---
title: "Notifications, Conductor Queue"
date: 2025-11-21
number: 0265
url: https://railway.com/changelog/2025-11-21-notifications
---

# Notifications, Conductor Queue

This week is all about staying ahead of issues: Notifications graduate from Priority Boarding to General Availability, giving everyone a real-time view of what’s happening across projects and environments. There’s also a new way for our community Conductors to triage questions faster. We’ve also shipped a couple of quality-of-life fixes, and a bunch of larger features are still in the oven that should be ready next week.

Let’s go! 🚄

## Notifications

[Image: Stay on top of deploy failures, PR environments, and usage alerts with real‑time notifications and fine‑grained rules.]

Previously, the only way to hear from Railway was via email.
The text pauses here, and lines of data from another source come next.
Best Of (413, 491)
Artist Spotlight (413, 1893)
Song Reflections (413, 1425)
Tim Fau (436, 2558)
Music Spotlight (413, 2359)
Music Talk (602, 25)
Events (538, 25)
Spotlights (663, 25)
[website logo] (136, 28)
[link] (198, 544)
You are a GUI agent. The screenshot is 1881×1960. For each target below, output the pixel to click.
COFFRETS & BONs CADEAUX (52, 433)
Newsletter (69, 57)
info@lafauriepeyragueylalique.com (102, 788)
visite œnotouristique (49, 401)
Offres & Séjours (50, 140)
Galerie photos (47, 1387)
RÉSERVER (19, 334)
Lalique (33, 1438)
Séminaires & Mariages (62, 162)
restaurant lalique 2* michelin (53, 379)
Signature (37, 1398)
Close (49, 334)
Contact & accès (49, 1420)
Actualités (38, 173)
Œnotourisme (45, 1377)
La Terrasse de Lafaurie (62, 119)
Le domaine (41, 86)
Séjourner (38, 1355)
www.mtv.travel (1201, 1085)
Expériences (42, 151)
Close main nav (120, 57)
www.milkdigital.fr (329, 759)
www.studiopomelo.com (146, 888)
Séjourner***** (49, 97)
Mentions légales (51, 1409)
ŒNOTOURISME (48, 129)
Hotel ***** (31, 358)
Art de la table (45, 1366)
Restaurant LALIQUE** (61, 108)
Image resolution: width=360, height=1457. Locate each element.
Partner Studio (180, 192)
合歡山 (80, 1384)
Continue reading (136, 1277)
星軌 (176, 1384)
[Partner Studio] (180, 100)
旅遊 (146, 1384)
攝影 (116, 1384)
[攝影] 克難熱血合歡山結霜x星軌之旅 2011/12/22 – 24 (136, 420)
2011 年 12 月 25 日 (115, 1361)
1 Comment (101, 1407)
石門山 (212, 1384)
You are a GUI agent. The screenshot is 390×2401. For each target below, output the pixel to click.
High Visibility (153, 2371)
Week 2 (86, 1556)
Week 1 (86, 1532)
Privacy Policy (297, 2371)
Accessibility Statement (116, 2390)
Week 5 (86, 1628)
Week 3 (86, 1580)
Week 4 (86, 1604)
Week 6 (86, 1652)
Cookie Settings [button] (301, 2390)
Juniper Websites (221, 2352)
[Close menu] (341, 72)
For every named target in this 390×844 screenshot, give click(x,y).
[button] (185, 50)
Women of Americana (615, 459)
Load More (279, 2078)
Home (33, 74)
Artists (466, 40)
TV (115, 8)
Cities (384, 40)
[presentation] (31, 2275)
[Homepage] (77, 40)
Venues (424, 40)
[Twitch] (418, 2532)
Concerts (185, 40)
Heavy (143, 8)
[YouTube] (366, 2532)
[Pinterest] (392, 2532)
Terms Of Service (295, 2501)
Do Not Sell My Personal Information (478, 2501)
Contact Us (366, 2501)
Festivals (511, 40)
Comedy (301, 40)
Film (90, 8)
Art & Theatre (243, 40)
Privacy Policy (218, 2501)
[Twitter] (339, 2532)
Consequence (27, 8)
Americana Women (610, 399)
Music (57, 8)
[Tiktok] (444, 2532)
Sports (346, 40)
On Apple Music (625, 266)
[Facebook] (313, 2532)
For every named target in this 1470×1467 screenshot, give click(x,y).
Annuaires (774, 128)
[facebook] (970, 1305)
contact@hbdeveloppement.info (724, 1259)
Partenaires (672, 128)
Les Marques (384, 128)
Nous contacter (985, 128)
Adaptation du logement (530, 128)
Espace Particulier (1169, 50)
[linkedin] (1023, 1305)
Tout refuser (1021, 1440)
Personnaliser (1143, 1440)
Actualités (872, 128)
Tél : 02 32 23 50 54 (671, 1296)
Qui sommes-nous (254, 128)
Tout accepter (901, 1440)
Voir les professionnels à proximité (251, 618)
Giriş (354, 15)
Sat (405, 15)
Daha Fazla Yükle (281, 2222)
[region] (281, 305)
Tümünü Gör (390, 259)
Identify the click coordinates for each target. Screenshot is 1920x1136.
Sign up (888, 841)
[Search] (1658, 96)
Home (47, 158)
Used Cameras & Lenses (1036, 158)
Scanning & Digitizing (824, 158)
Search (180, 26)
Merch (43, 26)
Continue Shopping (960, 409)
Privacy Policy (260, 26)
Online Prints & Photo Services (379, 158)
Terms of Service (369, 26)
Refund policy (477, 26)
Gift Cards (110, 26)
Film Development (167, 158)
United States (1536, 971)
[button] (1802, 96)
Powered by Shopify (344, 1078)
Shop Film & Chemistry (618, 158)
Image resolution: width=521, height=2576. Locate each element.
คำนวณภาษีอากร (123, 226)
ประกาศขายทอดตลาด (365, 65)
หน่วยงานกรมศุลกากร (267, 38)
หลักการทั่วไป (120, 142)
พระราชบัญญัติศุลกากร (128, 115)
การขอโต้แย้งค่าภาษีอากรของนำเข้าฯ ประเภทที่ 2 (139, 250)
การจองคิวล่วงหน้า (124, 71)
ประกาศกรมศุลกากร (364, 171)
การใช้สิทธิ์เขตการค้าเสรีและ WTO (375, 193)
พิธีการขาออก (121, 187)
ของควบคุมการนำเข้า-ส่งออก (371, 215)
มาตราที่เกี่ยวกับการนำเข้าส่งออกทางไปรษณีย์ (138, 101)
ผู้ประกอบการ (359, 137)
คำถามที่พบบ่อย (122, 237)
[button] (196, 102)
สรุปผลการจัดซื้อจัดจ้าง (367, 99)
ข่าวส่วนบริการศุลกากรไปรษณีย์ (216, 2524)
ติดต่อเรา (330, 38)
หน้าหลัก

With Notifications now GA, every workspace gets a real‑time notifications feed right in the dashboard so you can see critical issues as they happen, without digging through logs or inbox folders.

Here’s what now shows up in your notification feed:

- Build & deployment failures: failed builds, crashed deployments, and out‑of‑memory kills.
- PR environment alerts: build and deploy failures in ephemeral environments, so preview branches don’t silently break.
- Usage & billing alerts: trial usage warnings, soft and hard limit notifications, and volume storage alerts.

The notification center is organized into Project, Workspace, and All tabs, so you can zoom into a single project or scan everything at once. When you’re inside a project, you can further narrow to just the current environment or expand to all environments for that project.

By default, Railway focuses on high‑signal events: build failures, deploy crashes, PR environment issues, usage alerts, and other high‑severity events. Every notification type can be tuned with four delivery options:

- Email & In‑App
- Email Only
- In‑App Only
- None

For noisy repos or particularly sensitive services, you can now create project‑specific overrides to fine‑tune behavior. Keep global rules conservative, then dial up (or down) alerts for individual projects, perfect for your busiest monorepos or production‑critical services without affecting everything else.

[Video: Create custom notification rules]

Notifications are delivered in real time with rich context: service names, environments, and smart links that jump you straight to the relevant resource so you can go from alert to fix in a single click.

If you run into any issues or want to share feedback, drop by [Central Station and let us know how Notifications are working for you](https://station.railway.com/feedback/feedback-notifications-e58acfc8).

## New Home for Conductor Questions

[Image: Conductors now get a dedicated queue of questions to help more users, faster - station.railway.com]

If you’ve ever asked a question in [Discord](https://discord.gg/railway) or on [Central Station](https://station.railway.com/), there’s a good chance you’ve already met a Railway Conductor. They’re Railway experts who keep things friendly, helpful, and unblocked. The [Conductor Program](https://docs.railway.com/community/the-conductor-program) brings together the folks who answer questions, moderate channels and templates, contribute to open source, and keep a direct feedback loop open between the community and the Railway team.

This week, we’re making their lives a bit easier with a dedicated Conductor queue view.

Behind the scenes, Conductors now see a stream of questions that have been handed off to them, prioritized for where they can help most. 

This is especially useful as the volume of questions grows: the Railway Support team continues to focus on platform-specific issues, while Conductors can concentrate on application‑level questions, best practices, and “how would you architect this?” discussions

The new queue helps:

- Route questions to the right people, so fewer threads fall through the cracks.
- Reward helpful answers, by giving Conductors better visibility into where they can have the most impact.
- Scale community support, as more users join and more projects land on Railway.

Being a Conductor also comes with a set of benefits that make it worth their time: the Railway Hobby plan for free, cash payouts for complex issues and OSS contributions, early access to [template bounties](https://github.com/railwayapp/templates/wiki/Template-Bounties), recommendation letters, moderation status in Discord and Central Station, a shared team workspace, a private channel with the Railway team, and of course, [Railway swag](https://shop.railway.com/).

If you love helping others and want to get more involved, you can [apply to become a Conductor](https://docs.railway.com/community/the-conductor-program#ready-to-become-a-conductor).

## Fixes and Improvements

- We shipped support for automatically creating pull request environments when a PR is opened by GitHub Copilot, so you no longer need to manually approve those deployments.
- We fixed an issue where restoring from a volume backup could report the wrong size in the API and UI. Previously, if you had a 5 GB volume, took a backup, resized the volume to 10 GB, and then restored from the backup, the underlying volume would correctly be 5 GB again, but the system still thought it was 10 GB and displayed it that way. Restores now preserve and report the original volume size at the time of backup, keeping the API and UI in sync with reality.
- We shipped support for a restart policy setting in the Template generator. The default value is pulled from the primary service instance’s deploy config, and template authors can now set any max‑restart value, regardless of their current plan, so shared and published templates remain plan‑agnostic and behave consistently across different workspaces.